--- START ---

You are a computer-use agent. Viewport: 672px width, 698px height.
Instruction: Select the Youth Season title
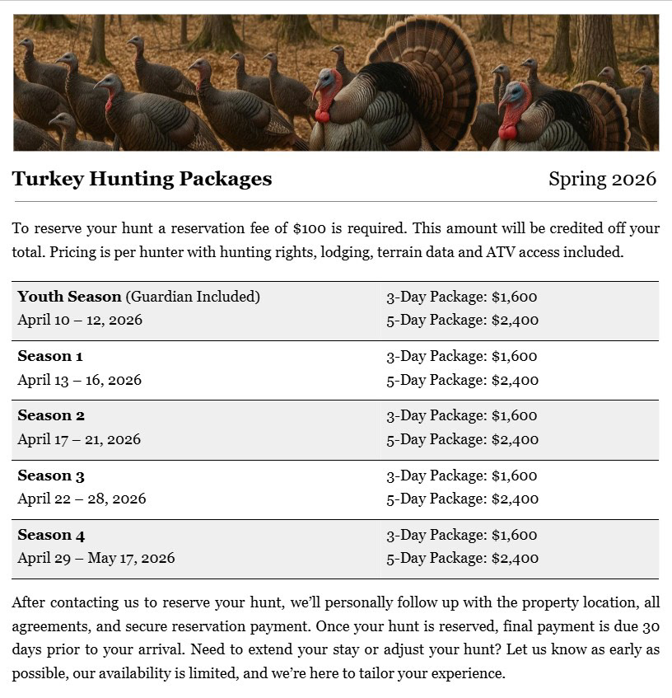tap(70, 297)
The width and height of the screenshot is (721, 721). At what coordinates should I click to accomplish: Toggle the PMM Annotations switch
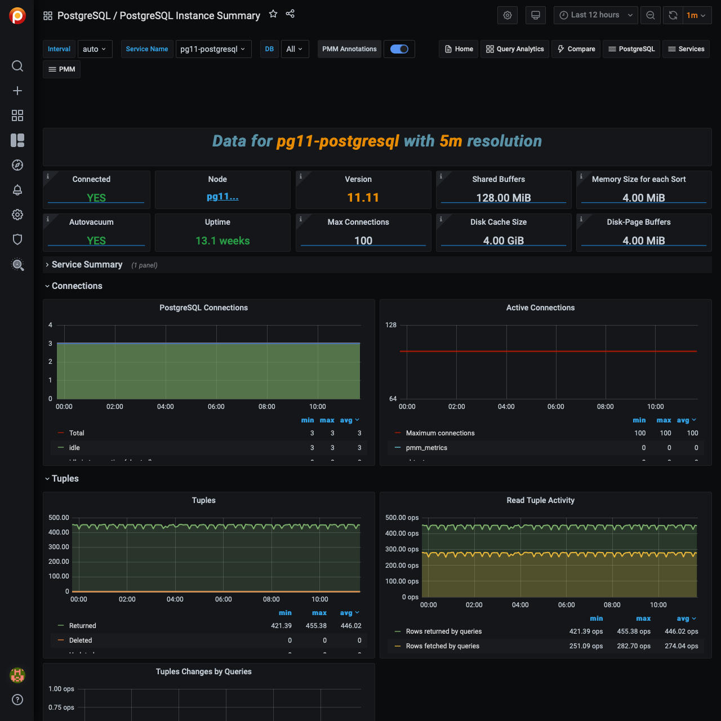point(399,49)
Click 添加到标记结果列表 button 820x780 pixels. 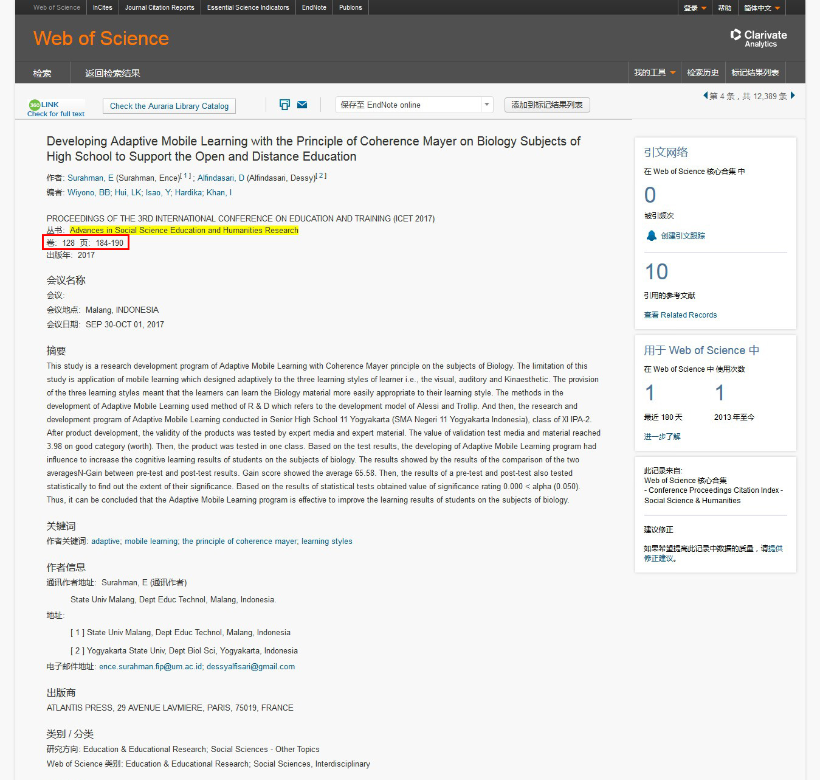(x=546, y=105)
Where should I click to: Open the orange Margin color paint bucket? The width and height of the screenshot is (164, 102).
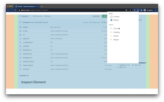point(111,40)
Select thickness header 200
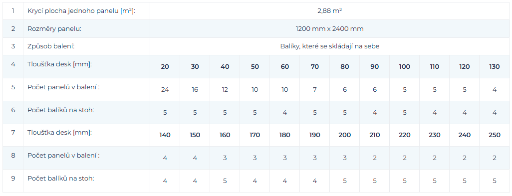The height and width of the screenshot is (196, 512). pos(345,135)
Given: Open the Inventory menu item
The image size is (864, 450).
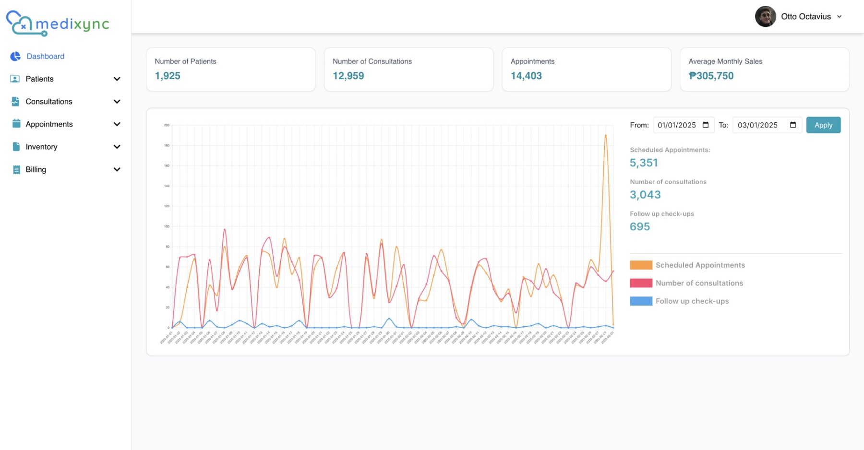Looking at the screenshot, I should (x=41, y=147).
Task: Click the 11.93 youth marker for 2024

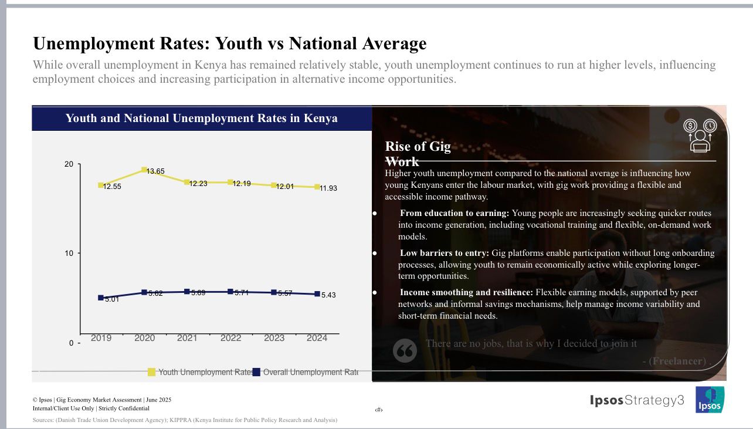Action: pyautogui.click(x=317, y=187)
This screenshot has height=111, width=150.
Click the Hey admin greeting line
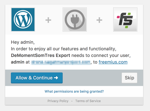tap(23, 42)

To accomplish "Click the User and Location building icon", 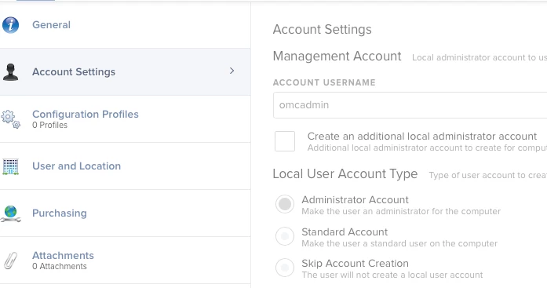I will click(10, 166).
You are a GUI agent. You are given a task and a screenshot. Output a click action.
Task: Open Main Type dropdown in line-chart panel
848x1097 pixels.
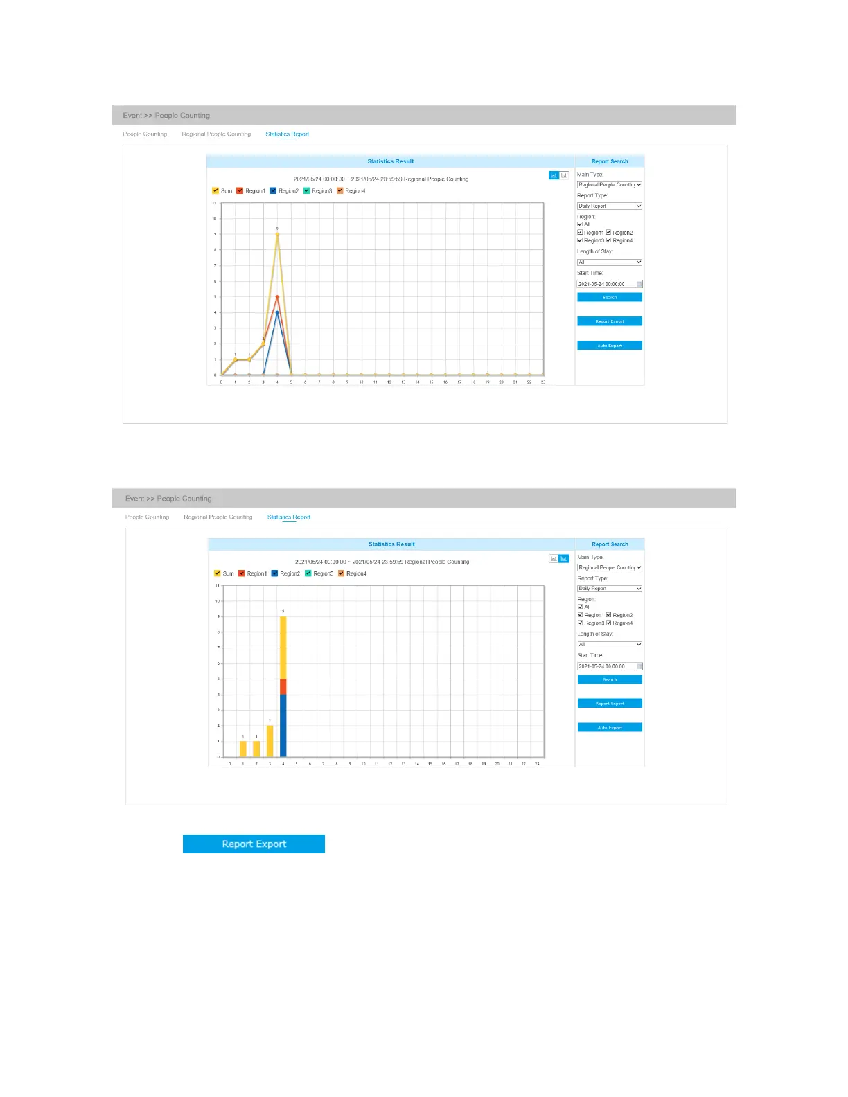click(x=610, y=185)
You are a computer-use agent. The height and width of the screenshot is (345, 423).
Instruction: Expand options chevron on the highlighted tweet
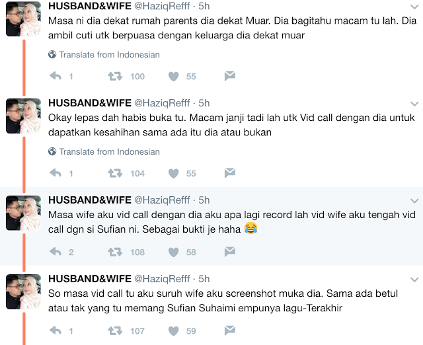pyautogui.click(x=414, y=201)
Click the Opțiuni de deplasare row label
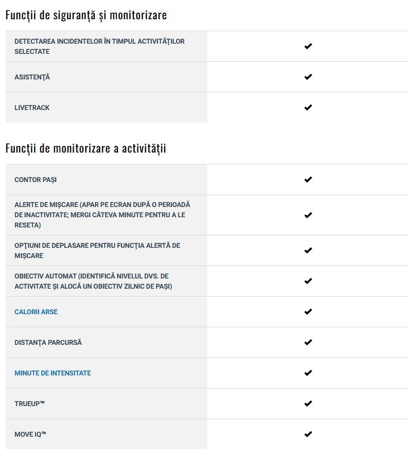Screen dimensions: 415x456 97,250
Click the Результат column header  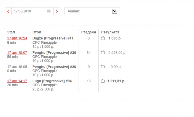pyautogui.click(x=110, y=32)
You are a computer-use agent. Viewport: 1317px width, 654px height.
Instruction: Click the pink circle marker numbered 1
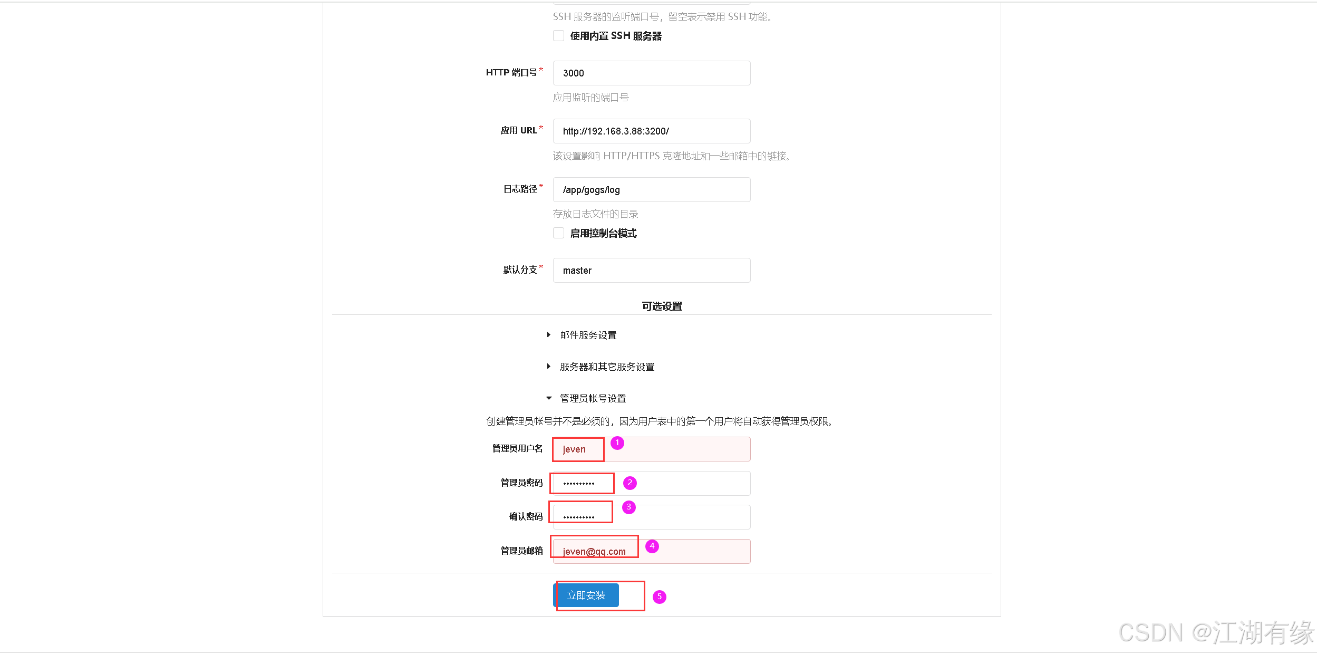[x=617, y=443]
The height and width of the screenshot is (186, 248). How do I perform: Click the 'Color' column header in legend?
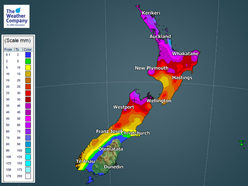28,49
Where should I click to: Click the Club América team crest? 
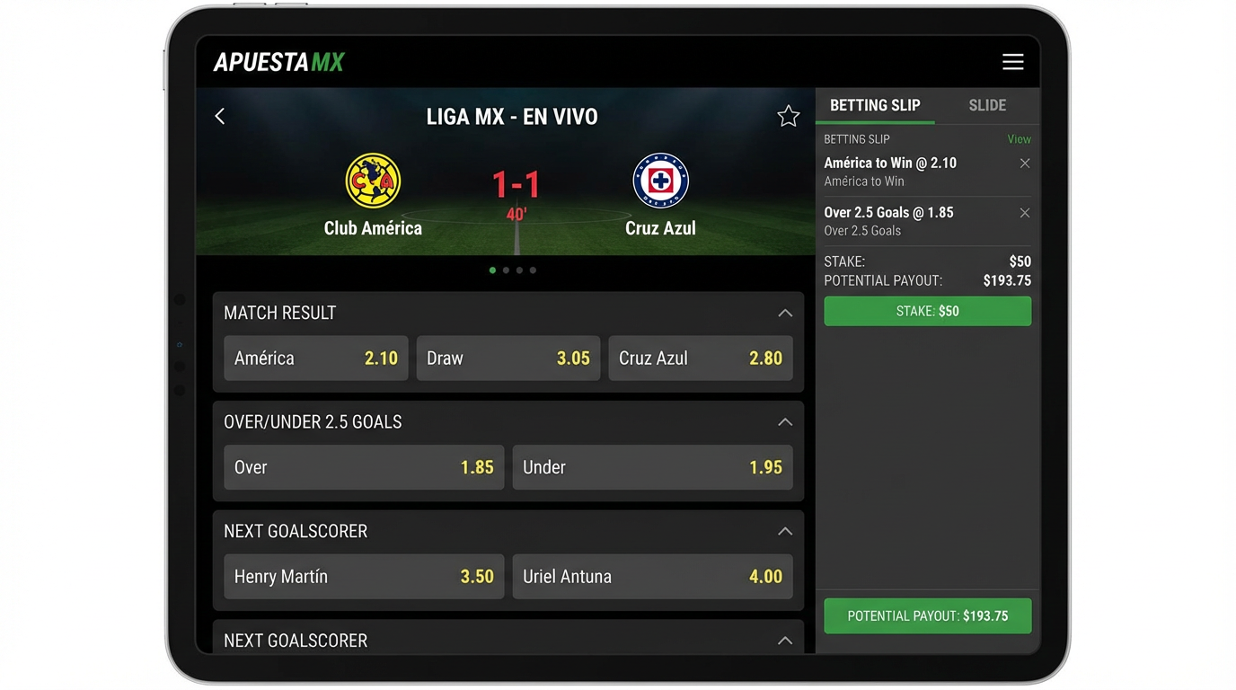click(x=373, y=180)
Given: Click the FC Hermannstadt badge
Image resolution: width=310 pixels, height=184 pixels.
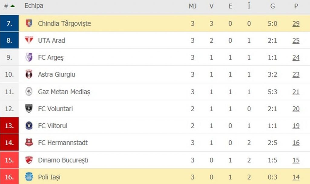Looking at the screenshot, I should point(29,142).
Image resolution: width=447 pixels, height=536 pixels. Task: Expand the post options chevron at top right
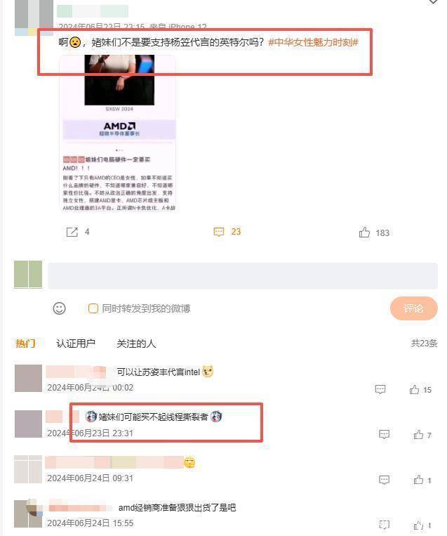click(433, 2)
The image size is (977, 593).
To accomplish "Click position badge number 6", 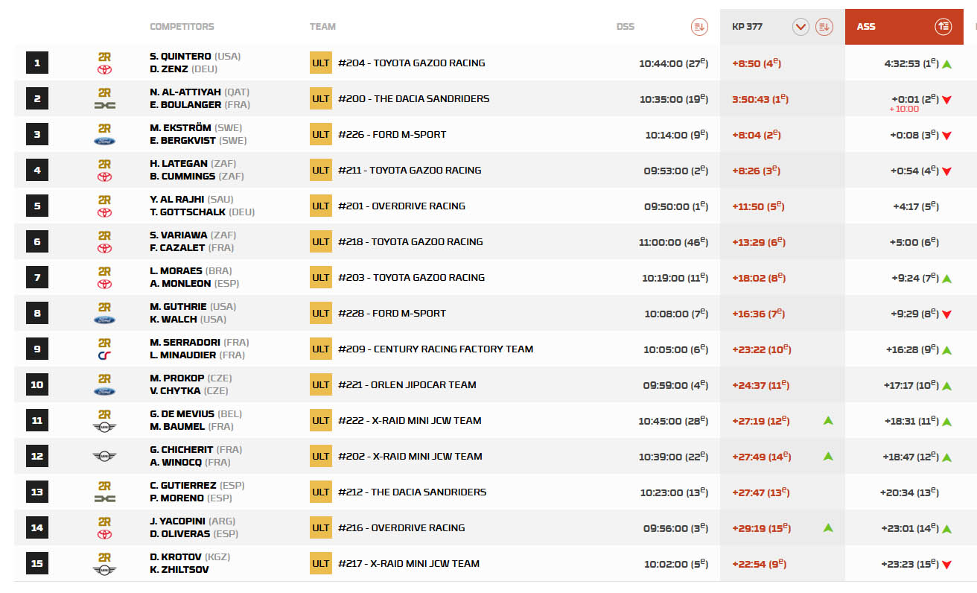I will click(37, 242).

--- END ---

**Problem statement:**
In the material above, find each line that has the string "agent" and return it.

**Response for this exercise:**
You are a computer-use agent. Viewport: 672px width, 698px height.
You are a GUI agent. You are given a task and a screenshot. Output a click action.
You are a computer-use agent. The height and width of the screenshot is (345, 423).
You are a computer-use agent. Viewport: 1317px width, 654px height.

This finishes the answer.